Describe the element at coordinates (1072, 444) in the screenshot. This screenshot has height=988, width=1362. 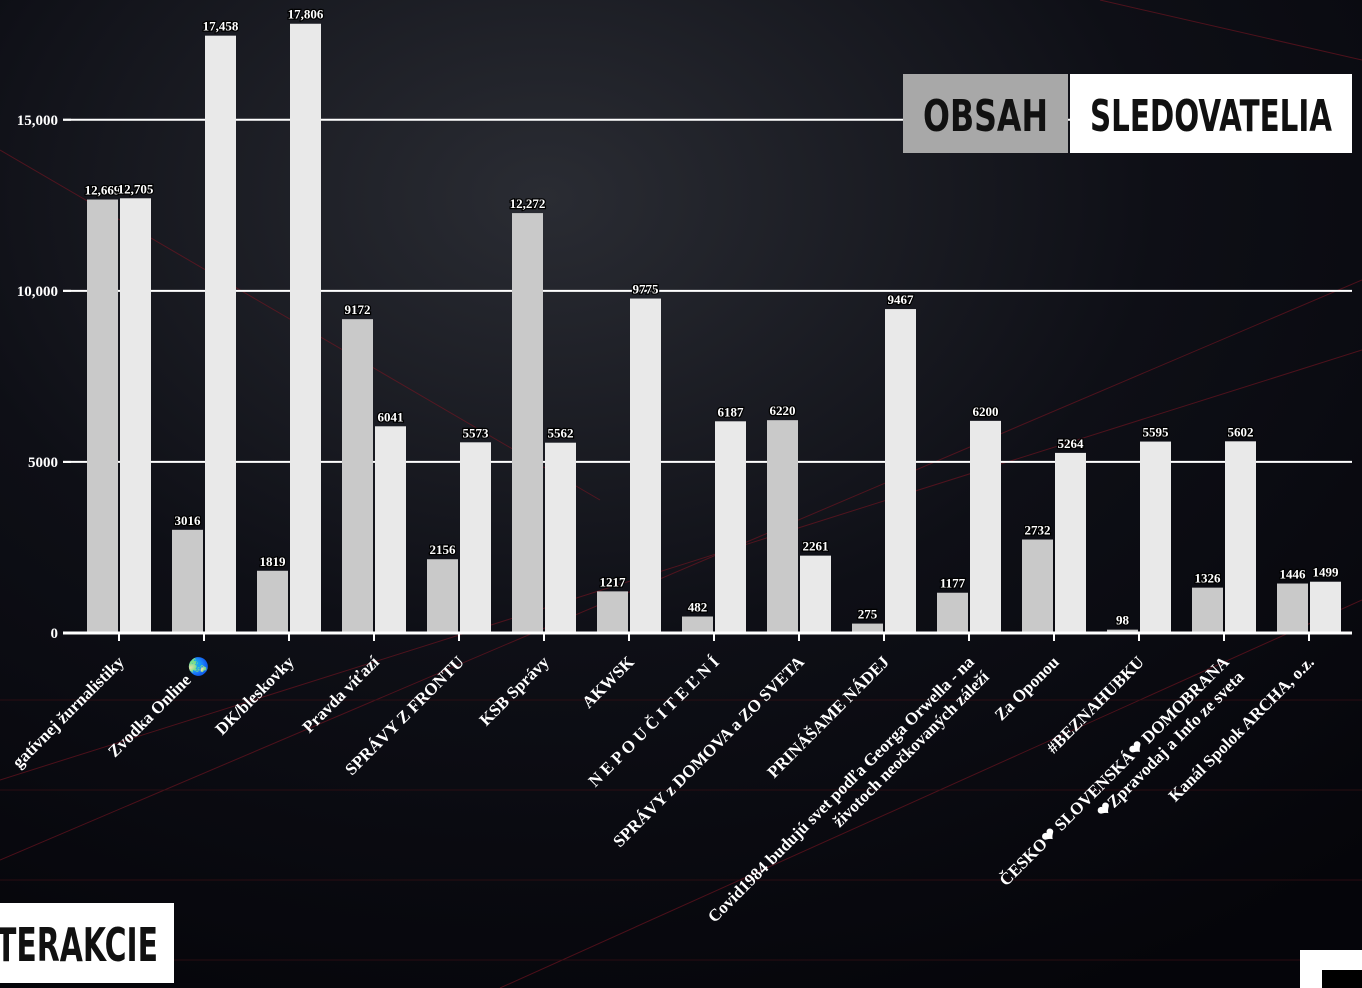
I see `value-label: 5264` at that location.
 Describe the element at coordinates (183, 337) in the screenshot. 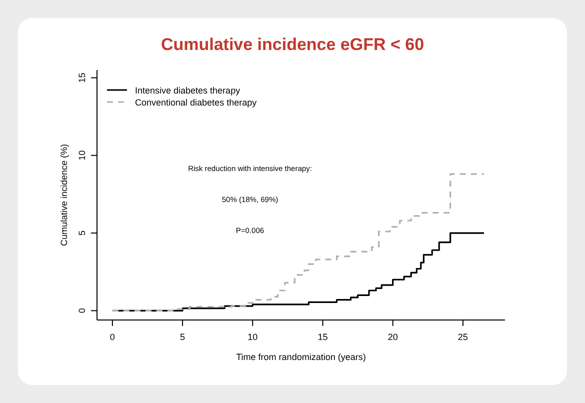

I see `x-tick-label: 5` at that location.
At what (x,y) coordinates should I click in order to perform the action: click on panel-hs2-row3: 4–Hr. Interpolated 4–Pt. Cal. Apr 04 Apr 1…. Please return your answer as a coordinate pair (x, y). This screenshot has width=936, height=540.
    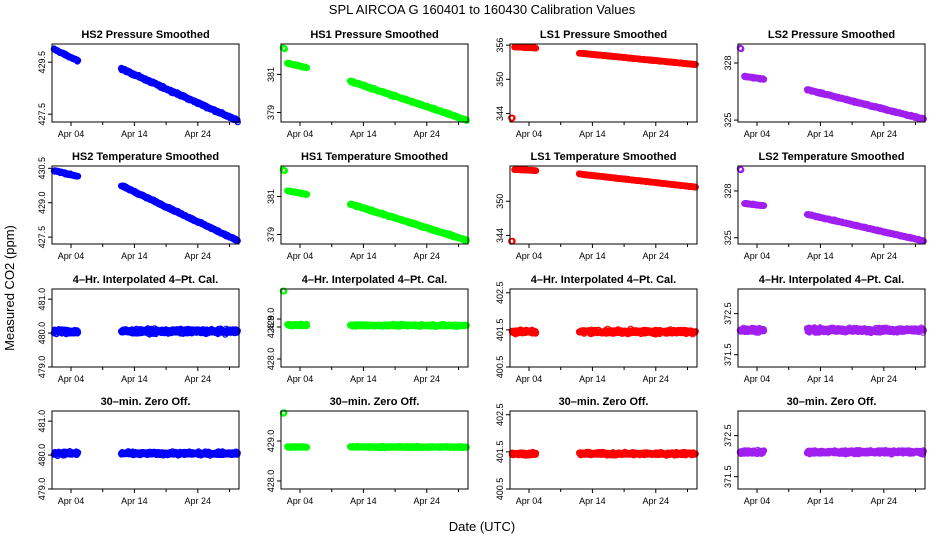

☆ ☆ ☆

* Job item: Please switch "screenshot" to "image" in the lines starting at the one that contains "Describe the element at coordinates (183, 337)" and ending at the last line, with everything else unchanged. Give back only those lines, and leave out the pictures.

* Response below:
 Describe the element at coordinates (183, 337) in the image. 

I see `x-tick-label: 5` at that location.
At what (x,y) coordinates should I click in order to perform the action: click on panel-hs2-row3: 4–Hr. Interpolated 4–Pt. Cal. Apr 04 Apr 1…. Please return your answer as a coordinate pair (x, y). This image has width=936, height=540.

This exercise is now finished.